*** Block opens ***

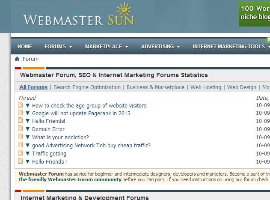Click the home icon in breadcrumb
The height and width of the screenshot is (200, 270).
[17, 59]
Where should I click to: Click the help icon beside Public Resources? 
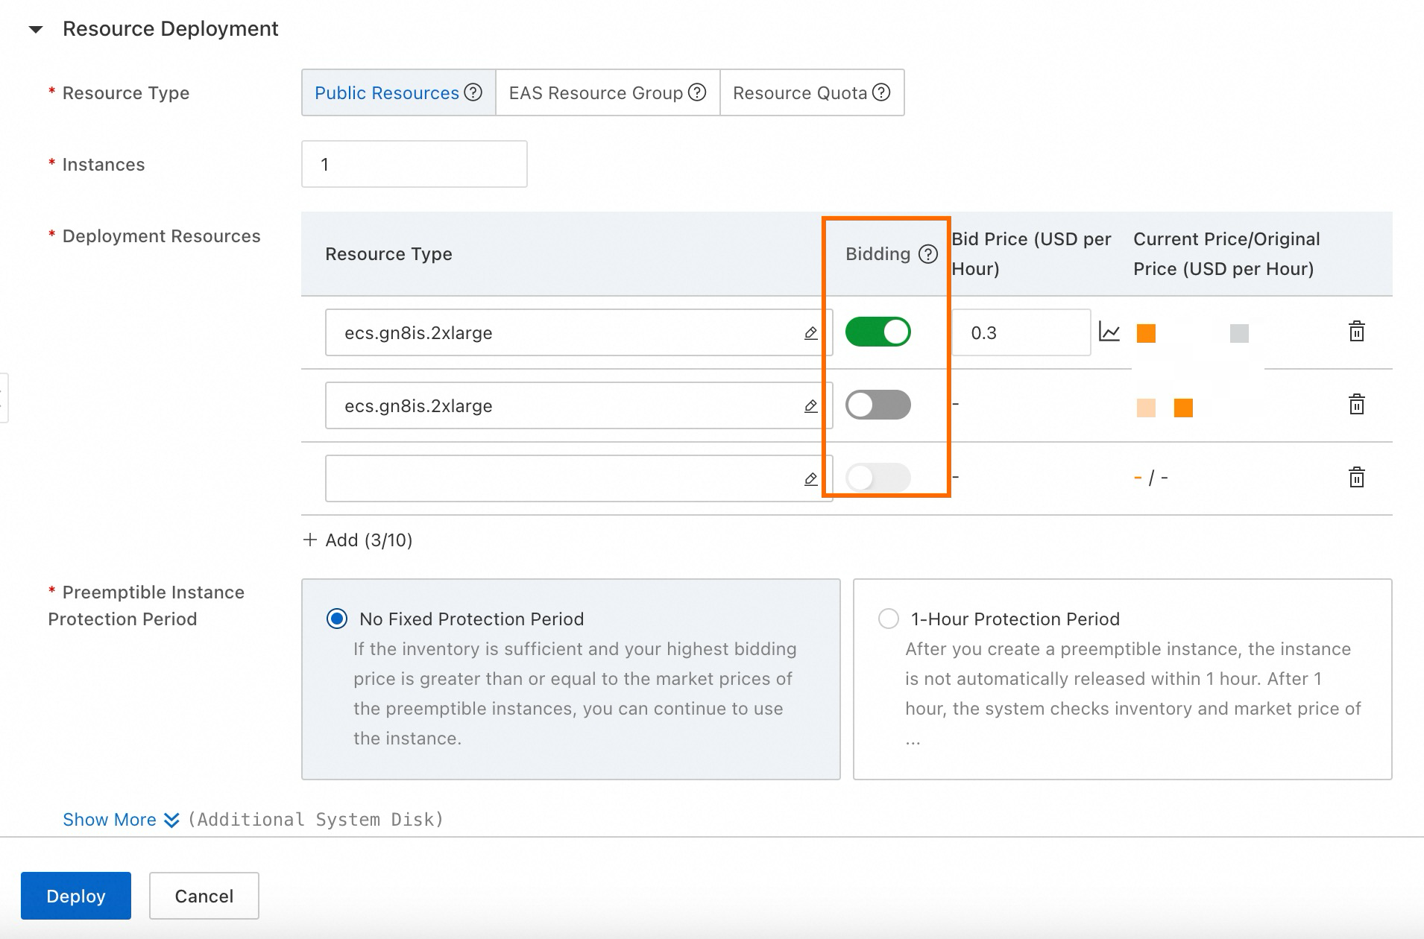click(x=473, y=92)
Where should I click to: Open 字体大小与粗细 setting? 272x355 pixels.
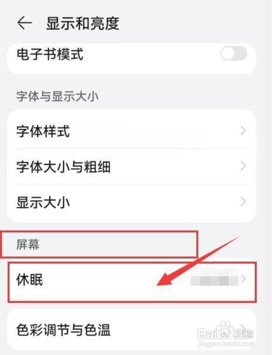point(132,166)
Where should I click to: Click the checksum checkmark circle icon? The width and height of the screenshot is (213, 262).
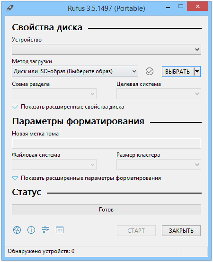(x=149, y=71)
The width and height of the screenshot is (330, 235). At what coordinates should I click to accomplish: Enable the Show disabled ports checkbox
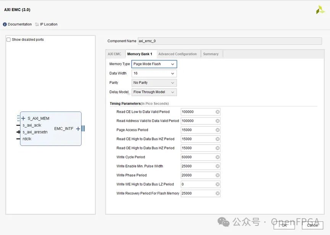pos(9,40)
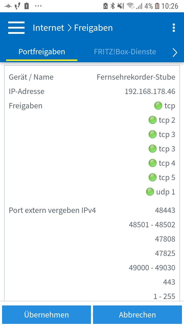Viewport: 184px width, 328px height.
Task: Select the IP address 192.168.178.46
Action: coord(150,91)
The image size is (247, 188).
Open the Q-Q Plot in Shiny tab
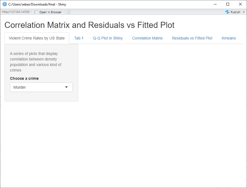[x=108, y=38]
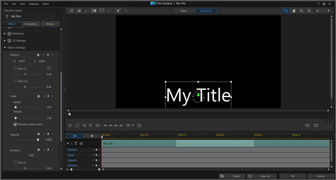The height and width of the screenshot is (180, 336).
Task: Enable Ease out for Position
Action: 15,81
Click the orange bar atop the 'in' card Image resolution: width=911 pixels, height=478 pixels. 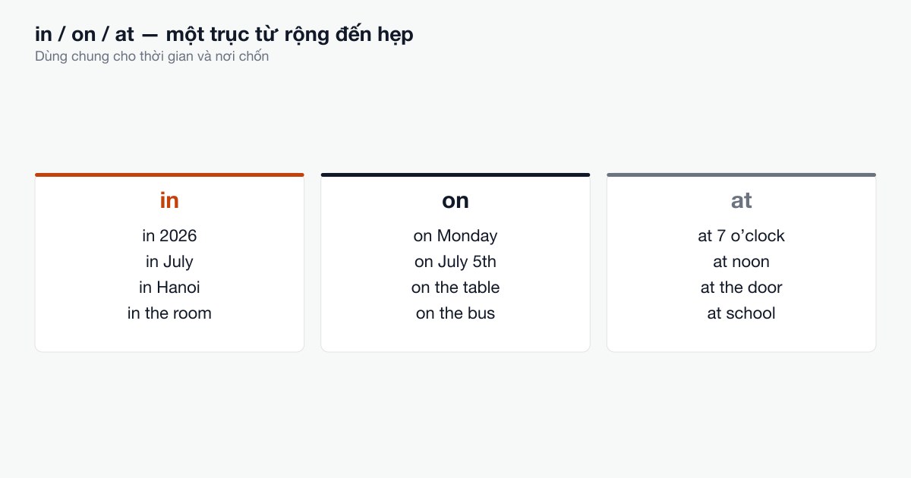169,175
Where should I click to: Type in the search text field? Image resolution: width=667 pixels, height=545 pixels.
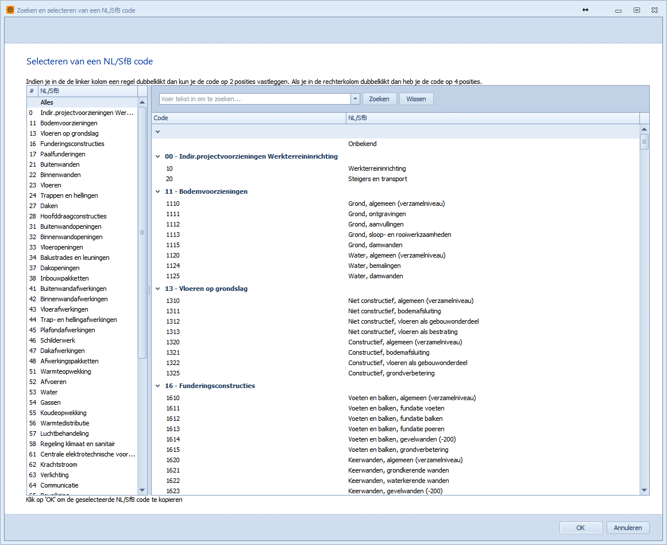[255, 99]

*** Block closes ***
*** Block opens ***

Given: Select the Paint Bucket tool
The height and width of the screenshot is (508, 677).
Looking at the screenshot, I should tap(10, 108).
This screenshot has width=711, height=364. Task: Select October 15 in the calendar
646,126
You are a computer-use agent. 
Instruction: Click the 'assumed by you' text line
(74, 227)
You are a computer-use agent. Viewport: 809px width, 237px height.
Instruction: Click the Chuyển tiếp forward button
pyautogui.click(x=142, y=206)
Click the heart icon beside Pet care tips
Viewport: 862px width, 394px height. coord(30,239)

*** Block closes ***

_ABOUT THIS EXERCISE_
Only one part of the listing is wanted: the lines from the one containing "Where should I click to: Click the checksum" through the one containing "The image size is (247, 188).", both included. Please transcribe it exactly, leaving out the pictures.

_FINISHED EXERCISE_
Where should I click to: Click the checksum checkmark circle icon? The width and height of the screenshot is (213, 262).
(x=149, y=71)
The width and height of the screenshot is (330, 235). At what coordinates should I click to accomplish: Enable the Show disabled ports checkbox
pos(9,40)
Viewport: 184px width, 328px height.
Task: Select the IP address 192.168.178.46
Action: coord(150,91)
The image size is (247, 188).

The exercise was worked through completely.